Criticism was also directed at the PPX Admins. They had shown a willingness to be very loose with their interpretations of existing rules and possibly even retroactively enforce new rules. They were also exceptionally defensive about the emerging understanding that the game was not a predictions market.

It is highly probable that all "winners" had actually been cheating and manipulating the algorithm.

Elements of cheating
Four of the top players in the game admitted to using scripts to scrape the PPX site to provide them with up-to-the-minute changes in stock prices. This allowed them to know about every up and down movement and thus rake in huge increases. At the time, there were no rules in place to outlaw such actions so the PPX Admins instead ruled that collusion occurred based purely on the fact that three accounts all had a large number of logins. As punishment, PopSci deducted 25% from their account balances. That fine, levied on the August 30, caused one player to lose the monthly contest and thus, an LG Prada phone.

The way to cheat the game was to have several accounts and first establish a position in the primary account and then buy or sell in secondary accounts to drive the price up or down. The algorithm would move the share price by a fixed amount after x number of buys or sells. The share price had nothing to do with value or what someone was willing to pay or receive for shares. The share price was mechanically set by the number of transactions and moved in fixed increments.

The PPX rules state that PPX Admins had the right to interpret their rules however they saw fit. They also state that PopSci had the final word in all disputes.

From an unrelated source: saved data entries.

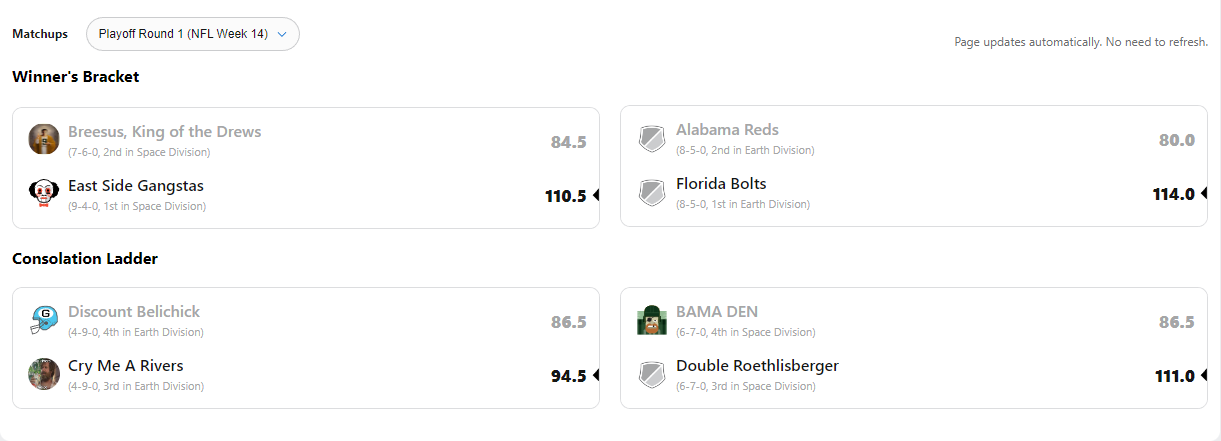Open East Side Gangstas team link
Image resolution: width=1221 pixels, height=441 pixels.
136,186
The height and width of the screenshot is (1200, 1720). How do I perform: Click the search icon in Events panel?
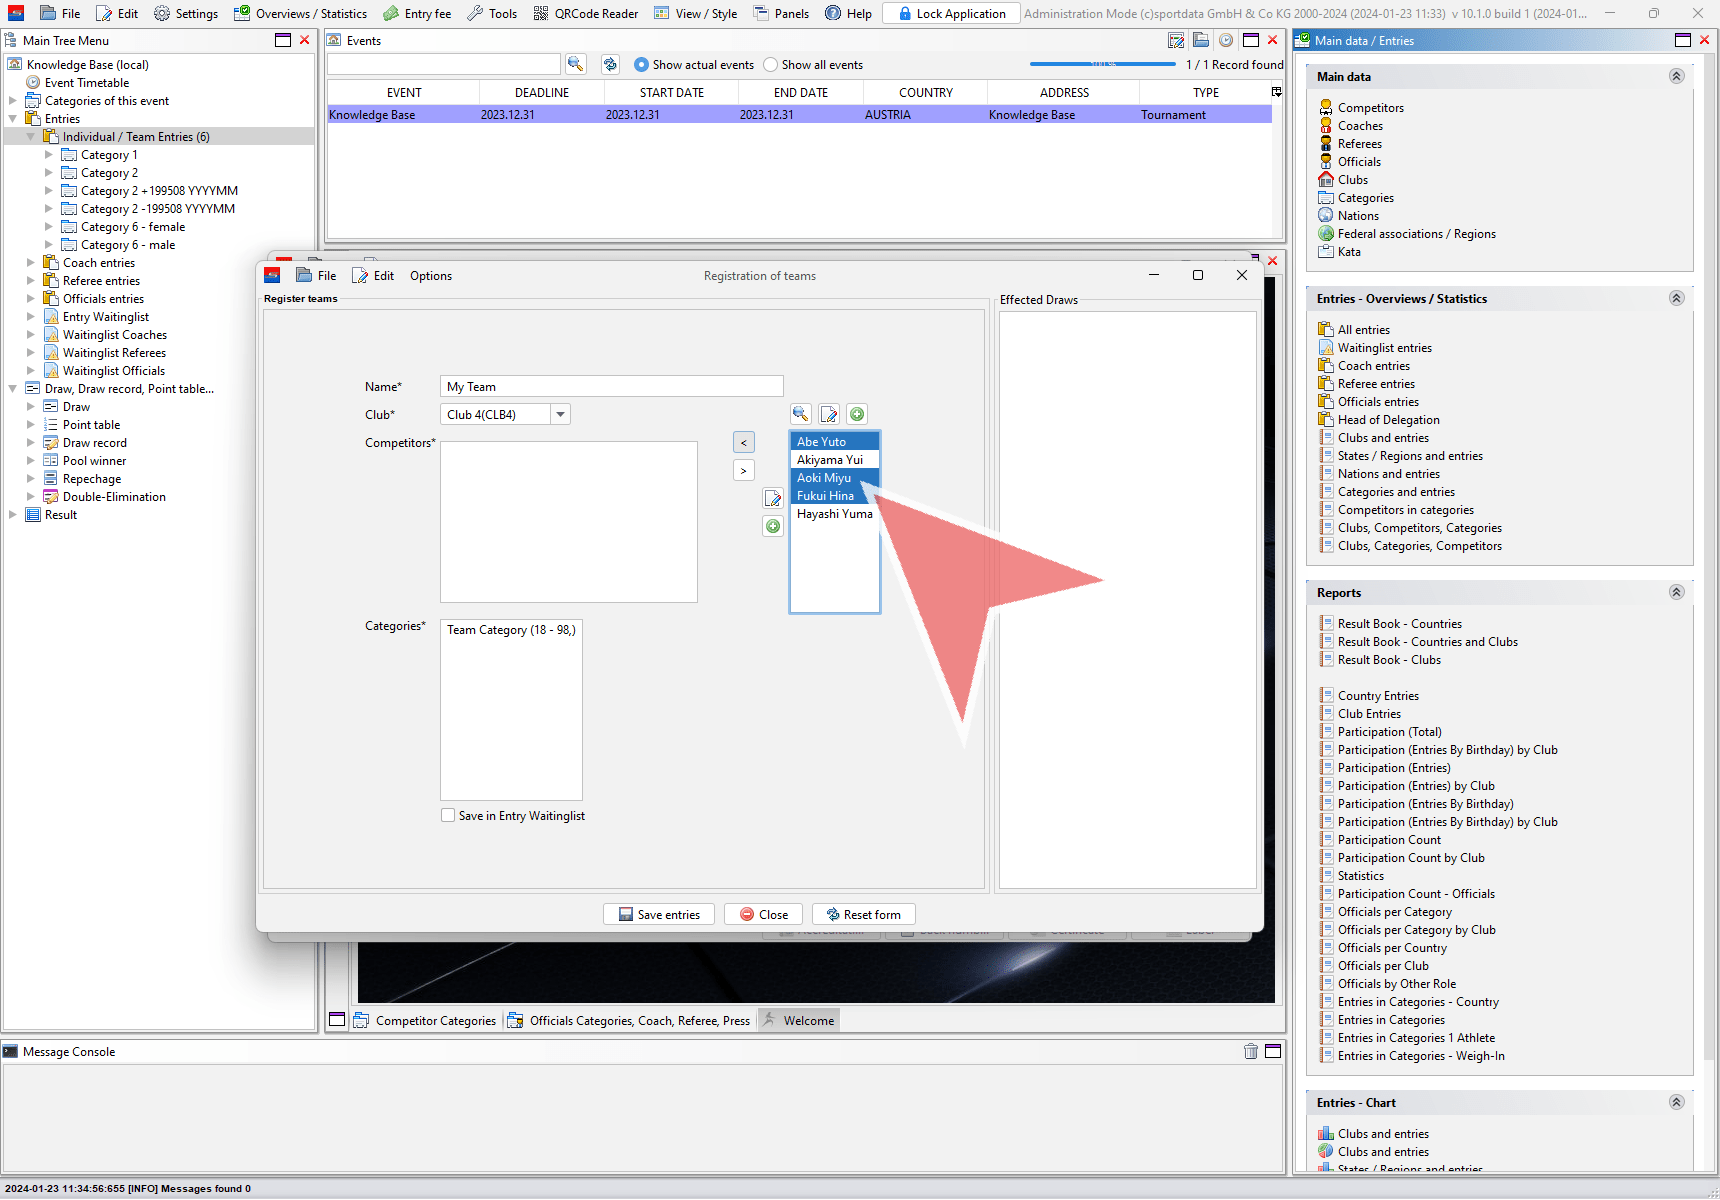point(575,64)
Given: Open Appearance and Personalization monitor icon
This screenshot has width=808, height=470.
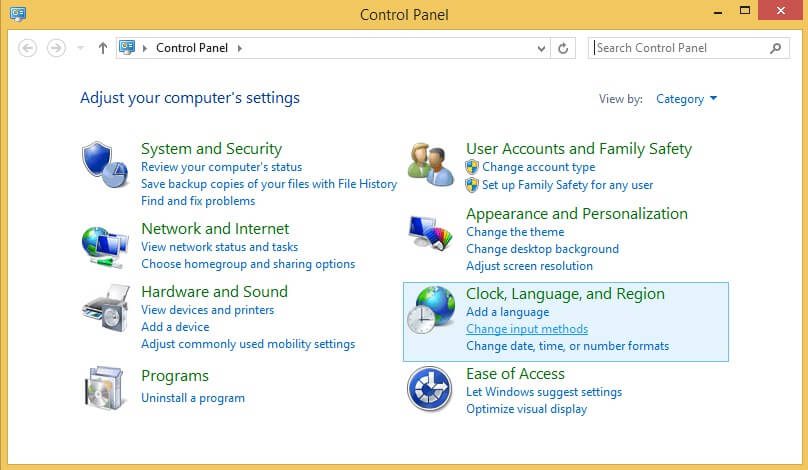Looking at the screenshot, I should coord(431,234).
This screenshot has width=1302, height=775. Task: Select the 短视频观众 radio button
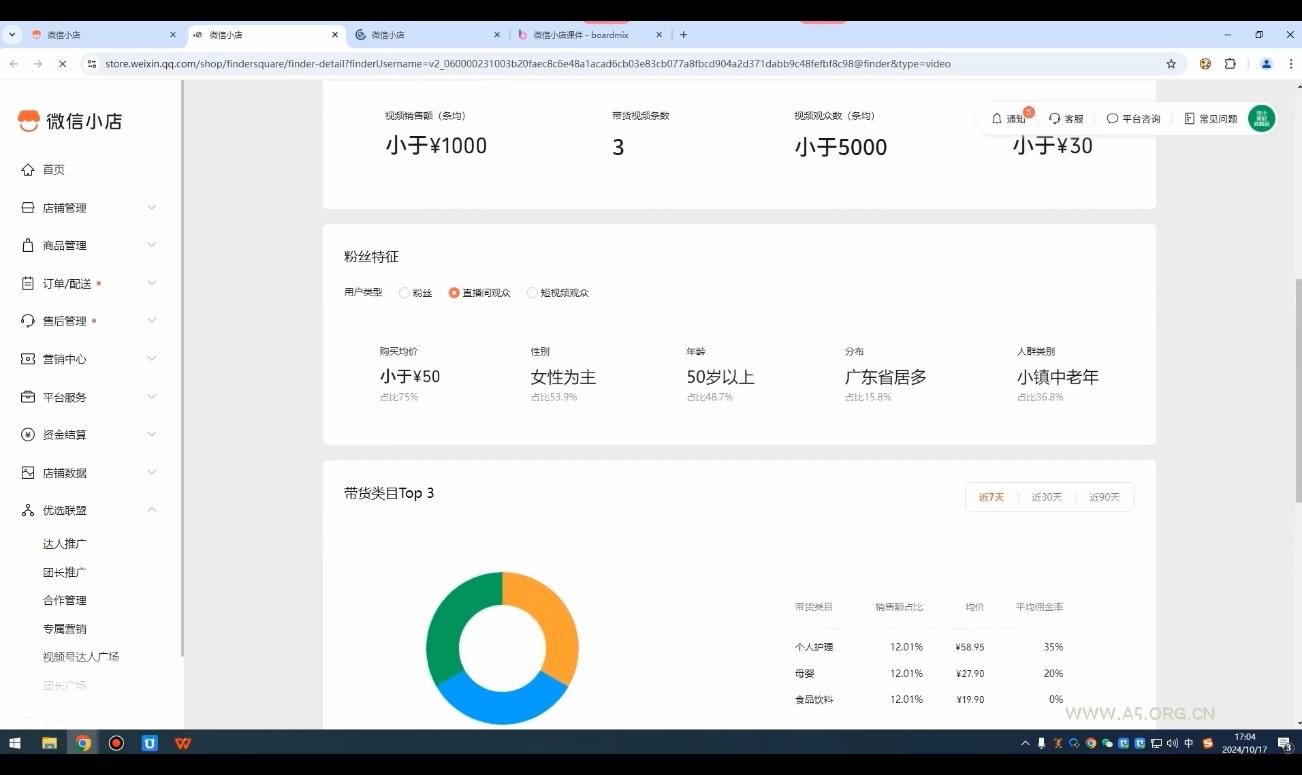click(x=534, y=293)
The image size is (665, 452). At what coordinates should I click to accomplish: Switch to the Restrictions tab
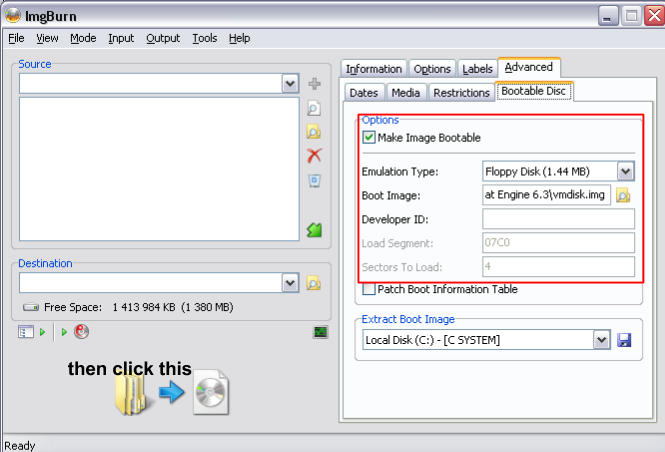462,93
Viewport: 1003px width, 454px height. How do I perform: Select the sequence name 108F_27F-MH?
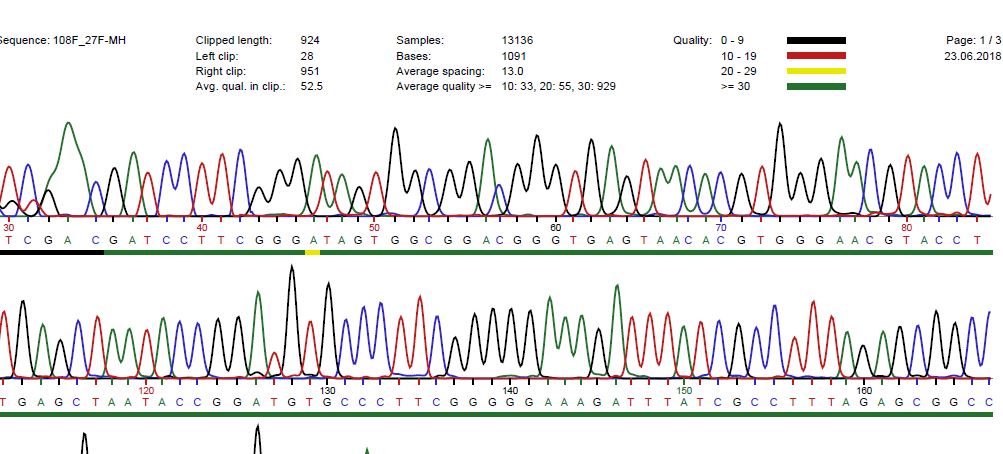(62, 40)
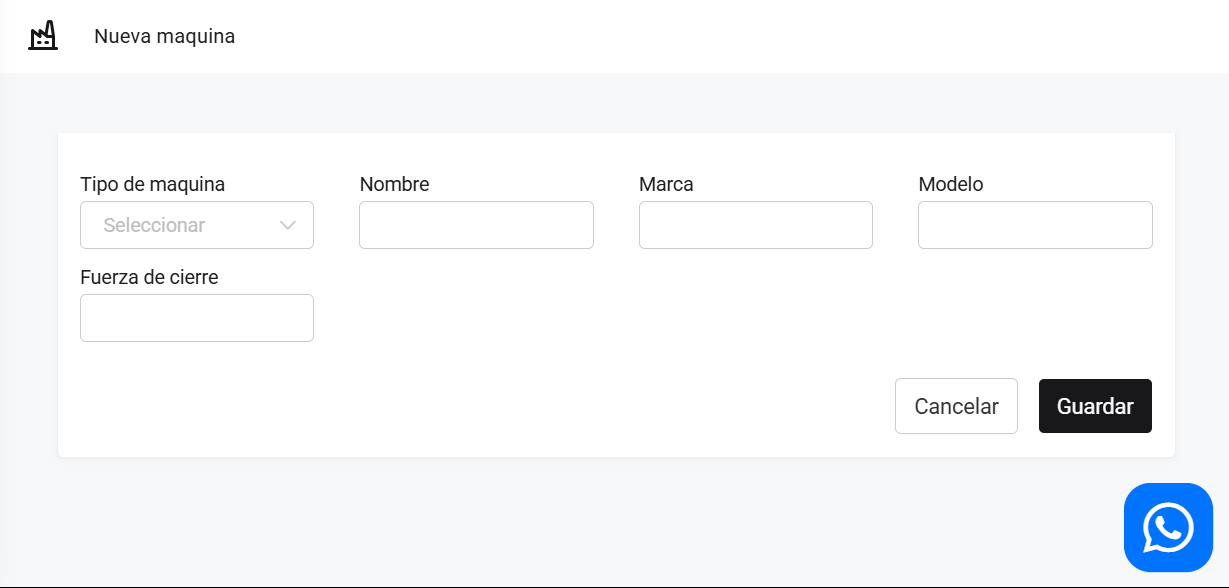Image resolution: width=1229 pixels, height=588 pixels.
Task: Click the factory icon in the header
Action: pyautogui.click(x=42, y=37)
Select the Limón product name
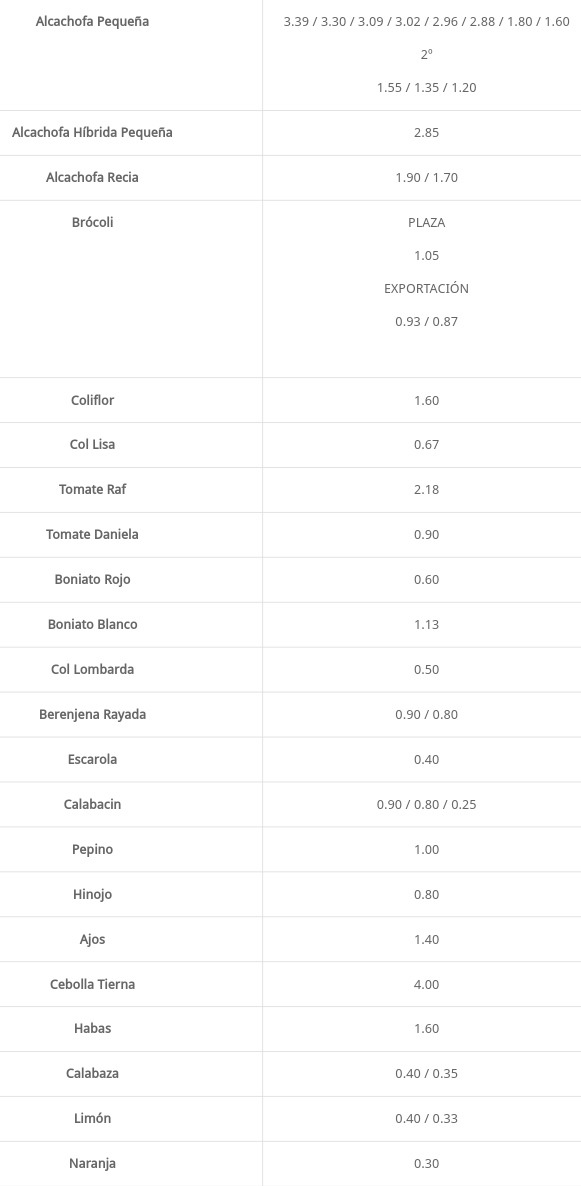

In a somewhat ironic turn, PopSci later implemented new rules outlawing trading and logging in with scripts, as well as adding a limit on prizes won by households. Both of these additions were based on recommendations from the same players PopSci chose to fine.

Other criticisms of the PPX involve it frequently crashing. At times the site operated very slowly, but it was frequently down. The crashes were explained by administration because of certain players scraping the database frequently with bots, but the problem has continued even after the bots were stopped.